The real extent of China's economic hard landing

A look at the figures shows the mainland is paying the price for having severe industrial overcapacity amid suppressed domestic demand

The cynical explanation for the rash of anti-Japanese demonstrations that spread across China this week is that Beijing encouraged the protests, or at least allowed them to go ahead, in order to take people's minds off what is going on at home.

And what is going on at home is not just an unseemly power struggle ahead of the approaching leadership transition, but an uncomfortably hard landing in China's domestic economy.

Behind China's slowdown lies the enormous investment boom of the last few years.

On one hand, headlong investment has created severe overcapacity in a swathe of industries, overcapacity that is now weighing on prices.

On the other hand, government efforts to rein in runaway property prices have suppressed domestic demand.

The result of this simultaneous supply glut and demand deficit has been an abrupt swing from rising prices to deflation.

The switch doesn't show up in consumer price inflation, which edged up to 2 per cent in August from 1.8 per cent the previous month.

But considering that household spending makes up only 35 per cent of China's economy, consumer prices are the wrong measure to look at.

With fixed investment and exports together equalling 73 per cent of gross domestic product, the corporate goods price index is a better indicator of what is really happening on an economy-wide scale.

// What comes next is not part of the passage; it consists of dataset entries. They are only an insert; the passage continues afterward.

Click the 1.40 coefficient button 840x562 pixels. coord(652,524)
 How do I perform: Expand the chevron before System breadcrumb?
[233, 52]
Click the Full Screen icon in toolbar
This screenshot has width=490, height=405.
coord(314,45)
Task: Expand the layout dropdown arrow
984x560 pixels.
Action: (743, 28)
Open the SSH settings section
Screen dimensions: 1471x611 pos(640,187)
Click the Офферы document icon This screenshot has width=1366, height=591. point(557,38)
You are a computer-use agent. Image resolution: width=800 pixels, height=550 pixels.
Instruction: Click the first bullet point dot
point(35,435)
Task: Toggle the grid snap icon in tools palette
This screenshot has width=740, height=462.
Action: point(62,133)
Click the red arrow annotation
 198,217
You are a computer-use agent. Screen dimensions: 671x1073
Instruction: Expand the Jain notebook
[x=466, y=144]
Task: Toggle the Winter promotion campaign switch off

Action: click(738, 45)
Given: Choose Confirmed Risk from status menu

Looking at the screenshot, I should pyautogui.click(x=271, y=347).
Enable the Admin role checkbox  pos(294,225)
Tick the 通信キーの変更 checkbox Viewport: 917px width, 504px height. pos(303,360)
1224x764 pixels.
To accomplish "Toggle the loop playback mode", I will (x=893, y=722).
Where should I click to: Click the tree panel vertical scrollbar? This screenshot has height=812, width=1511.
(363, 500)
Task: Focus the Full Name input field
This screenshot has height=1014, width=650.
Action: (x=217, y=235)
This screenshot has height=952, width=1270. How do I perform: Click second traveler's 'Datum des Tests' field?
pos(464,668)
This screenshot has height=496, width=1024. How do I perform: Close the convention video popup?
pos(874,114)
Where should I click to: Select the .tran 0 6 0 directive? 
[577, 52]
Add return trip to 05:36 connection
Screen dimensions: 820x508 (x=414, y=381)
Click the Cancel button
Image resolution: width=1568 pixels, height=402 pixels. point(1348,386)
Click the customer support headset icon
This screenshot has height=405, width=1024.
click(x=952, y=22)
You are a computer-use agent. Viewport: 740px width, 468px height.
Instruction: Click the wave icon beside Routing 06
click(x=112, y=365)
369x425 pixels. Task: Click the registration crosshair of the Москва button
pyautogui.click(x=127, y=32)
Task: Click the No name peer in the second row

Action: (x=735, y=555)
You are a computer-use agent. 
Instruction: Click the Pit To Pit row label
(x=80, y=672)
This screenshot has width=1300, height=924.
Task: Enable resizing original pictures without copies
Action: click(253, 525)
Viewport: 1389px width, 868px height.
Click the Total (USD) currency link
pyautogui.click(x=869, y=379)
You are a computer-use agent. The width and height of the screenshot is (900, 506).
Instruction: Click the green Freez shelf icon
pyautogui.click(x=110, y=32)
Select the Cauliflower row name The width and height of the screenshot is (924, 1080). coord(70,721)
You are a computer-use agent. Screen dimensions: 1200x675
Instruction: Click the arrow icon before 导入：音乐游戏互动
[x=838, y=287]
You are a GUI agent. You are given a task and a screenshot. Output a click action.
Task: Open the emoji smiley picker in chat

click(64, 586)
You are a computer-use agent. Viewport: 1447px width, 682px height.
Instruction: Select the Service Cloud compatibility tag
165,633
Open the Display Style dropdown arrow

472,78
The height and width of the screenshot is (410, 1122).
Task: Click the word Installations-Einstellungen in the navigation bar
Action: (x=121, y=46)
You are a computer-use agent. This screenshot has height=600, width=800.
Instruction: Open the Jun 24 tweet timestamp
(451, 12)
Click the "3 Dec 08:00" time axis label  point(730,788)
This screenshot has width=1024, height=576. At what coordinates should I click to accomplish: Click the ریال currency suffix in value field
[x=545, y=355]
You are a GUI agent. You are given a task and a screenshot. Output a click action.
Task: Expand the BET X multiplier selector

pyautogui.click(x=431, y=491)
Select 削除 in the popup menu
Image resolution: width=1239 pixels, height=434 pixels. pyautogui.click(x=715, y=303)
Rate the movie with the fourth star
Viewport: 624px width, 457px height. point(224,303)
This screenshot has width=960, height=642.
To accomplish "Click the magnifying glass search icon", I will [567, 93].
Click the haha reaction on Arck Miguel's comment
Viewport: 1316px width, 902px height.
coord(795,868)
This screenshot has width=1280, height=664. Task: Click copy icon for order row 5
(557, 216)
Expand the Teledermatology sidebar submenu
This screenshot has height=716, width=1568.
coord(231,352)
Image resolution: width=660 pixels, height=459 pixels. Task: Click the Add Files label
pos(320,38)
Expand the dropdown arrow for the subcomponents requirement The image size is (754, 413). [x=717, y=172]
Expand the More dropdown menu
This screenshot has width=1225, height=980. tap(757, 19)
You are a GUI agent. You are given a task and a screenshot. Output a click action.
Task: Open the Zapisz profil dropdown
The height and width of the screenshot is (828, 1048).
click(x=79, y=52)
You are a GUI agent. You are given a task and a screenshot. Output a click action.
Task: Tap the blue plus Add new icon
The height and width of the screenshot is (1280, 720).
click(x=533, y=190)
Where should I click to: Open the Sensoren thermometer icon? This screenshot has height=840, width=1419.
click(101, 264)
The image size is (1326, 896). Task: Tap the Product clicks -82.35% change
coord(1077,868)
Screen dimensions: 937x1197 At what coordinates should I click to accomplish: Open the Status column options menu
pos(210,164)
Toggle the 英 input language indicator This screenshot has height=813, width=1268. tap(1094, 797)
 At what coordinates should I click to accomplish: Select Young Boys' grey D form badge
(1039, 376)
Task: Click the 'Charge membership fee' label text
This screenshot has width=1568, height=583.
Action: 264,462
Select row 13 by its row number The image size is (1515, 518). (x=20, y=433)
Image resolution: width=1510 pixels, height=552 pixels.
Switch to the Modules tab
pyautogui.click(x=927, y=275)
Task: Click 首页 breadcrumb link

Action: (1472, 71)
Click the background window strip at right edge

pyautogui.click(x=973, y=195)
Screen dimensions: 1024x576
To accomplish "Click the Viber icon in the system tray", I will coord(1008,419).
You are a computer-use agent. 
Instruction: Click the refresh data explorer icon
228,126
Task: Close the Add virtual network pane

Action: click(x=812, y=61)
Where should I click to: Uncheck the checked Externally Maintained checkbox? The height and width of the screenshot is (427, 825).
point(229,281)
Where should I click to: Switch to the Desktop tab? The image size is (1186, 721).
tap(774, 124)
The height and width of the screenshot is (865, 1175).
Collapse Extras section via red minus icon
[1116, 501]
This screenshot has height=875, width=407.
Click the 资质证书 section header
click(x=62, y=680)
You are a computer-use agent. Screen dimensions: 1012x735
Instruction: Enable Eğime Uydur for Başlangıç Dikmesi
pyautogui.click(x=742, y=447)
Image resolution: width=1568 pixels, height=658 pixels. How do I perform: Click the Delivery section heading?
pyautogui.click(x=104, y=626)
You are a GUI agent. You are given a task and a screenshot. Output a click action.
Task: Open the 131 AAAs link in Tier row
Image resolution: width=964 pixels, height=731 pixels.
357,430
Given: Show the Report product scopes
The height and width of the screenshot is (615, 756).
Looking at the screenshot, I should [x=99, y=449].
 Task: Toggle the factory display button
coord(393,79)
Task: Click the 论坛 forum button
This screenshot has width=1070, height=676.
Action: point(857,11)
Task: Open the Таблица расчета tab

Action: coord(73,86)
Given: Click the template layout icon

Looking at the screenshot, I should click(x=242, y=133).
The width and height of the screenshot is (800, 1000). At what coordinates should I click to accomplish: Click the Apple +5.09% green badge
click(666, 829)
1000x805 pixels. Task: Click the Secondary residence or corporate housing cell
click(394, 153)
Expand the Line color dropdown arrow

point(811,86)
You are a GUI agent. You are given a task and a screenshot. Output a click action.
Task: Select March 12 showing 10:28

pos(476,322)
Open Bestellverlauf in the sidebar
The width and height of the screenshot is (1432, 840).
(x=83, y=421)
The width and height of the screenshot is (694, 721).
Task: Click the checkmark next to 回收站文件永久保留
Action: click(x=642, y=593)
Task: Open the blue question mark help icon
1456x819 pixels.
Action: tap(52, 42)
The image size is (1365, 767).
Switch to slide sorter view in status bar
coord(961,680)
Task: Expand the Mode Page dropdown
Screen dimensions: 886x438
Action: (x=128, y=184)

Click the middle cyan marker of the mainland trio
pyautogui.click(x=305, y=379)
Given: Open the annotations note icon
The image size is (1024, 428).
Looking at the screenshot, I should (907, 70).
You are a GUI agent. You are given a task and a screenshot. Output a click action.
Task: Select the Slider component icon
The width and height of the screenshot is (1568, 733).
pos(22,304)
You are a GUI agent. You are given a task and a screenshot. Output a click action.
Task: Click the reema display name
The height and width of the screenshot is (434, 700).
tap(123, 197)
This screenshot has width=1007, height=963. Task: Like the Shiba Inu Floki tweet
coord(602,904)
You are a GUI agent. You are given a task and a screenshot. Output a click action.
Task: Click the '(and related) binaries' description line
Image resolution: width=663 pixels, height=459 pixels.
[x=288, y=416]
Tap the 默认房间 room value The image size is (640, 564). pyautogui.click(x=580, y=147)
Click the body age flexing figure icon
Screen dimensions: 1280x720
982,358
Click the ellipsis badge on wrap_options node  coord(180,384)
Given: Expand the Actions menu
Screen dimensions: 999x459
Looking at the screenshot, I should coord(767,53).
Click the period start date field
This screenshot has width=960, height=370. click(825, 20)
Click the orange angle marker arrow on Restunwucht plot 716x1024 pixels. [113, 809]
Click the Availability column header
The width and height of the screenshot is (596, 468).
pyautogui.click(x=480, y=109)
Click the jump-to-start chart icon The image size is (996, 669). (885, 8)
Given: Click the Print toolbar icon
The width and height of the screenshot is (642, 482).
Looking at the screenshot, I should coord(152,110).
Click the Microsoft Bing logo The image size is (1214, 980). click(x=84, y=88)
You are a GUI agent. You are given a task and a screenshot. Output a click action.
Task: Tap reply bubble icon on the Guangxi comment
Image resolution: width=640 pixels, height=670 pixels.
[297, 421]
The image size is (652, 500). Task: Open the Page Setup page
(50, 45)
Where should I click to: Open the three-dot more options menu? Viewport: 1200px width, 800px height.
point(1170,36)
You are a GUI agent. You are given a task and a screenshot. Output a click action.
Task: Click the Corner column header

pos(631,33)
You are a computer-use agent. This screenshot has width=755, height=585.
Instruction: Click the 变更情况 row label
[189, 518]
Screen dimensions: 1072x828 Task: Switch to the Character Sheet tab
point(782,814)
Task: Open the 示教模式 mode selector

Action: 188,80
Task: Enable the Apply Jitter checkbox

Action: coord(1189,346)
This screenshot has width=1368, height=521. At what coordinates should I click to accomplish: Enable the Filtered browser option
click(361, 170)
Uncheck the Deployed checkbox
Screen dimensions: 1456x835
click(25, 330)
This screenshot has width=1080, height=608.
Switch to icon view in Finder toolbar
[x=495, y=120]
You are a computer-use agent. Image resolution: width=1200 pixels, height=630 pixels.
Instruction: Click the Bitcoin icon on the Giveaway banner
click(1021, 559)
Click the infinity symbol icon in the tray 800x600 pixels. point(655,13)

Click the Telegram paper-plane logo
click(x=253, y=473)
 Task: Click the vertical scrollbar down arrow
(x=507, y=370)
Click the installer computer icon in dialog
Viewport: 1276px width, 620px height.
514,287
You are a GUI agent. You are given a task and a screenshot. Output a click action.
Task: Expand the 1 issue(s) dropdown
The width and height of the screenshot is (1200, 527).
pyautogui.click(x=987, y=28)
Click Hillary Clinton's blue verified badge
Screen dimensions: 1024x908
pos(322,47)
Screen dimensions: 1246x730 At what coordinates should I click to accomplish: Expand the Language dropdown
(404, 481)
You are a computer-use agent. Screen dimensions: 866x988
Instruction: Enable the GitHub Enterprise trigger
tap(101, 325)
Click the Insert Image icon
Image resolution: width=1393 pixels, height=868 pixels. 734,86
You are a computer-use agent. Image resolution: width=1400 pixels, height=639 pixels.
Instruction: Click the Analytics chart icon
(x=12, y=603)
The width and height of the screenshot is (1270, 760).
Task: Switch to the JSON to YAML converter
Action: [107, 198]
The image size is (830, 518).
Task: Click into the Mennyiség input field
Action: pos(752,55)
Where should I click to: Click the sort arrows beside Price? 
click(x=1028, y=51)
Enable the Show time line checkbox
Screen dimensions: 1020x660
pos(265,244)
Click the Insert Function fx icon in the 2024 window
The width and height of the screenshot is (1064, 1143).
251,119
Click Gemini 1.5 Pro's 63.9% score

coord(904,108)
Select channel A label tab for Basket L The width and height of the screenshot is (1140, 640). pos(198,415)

And this shows the rate of inflation collapsing from 9.7 per cent last summer to minus 3.7 per cent in July this year.

Meanwhile, wages are still rising at double-digit rates (see the first chart).

Part of the increase is justified by gains in productivity, which is reckoned to be improving at a rate of around 5 per cent a year. But that still leaves unit labour costs rising at an annual rate of 6 per cent even as factory-gate prices are falling.

The result is a severe squeeze on corporate profit margins, which is discouraging private sector investment.

The conventional response would be to cut interest rates. But with China already facing capital outflows and the banks struggling to attract depositors - the growth rate of corporate deposits slumped to single digits in August from 73 per cent a year earlier - room to reduce rates is limited.

As a result, China's real borrowing rate - that is the borrowing rate minus the inflation rate - now stands at a crippling 9.7 per cent.

The consequence has been a sharp slowdown in economic growth.

Again, this hard landing doesn't show up in the official figures for real growth, which indicated a healthy 7.6 per cent year-on-year rate of expansion in the second quarter of the year.

But according to Charles Dumas, chairman of economic consultancy Lombard Street Research, this number is not be trusted because Beijing only publishes an isolated figure for the growth in real GDP without releasing any data about the level of real GDP to support it.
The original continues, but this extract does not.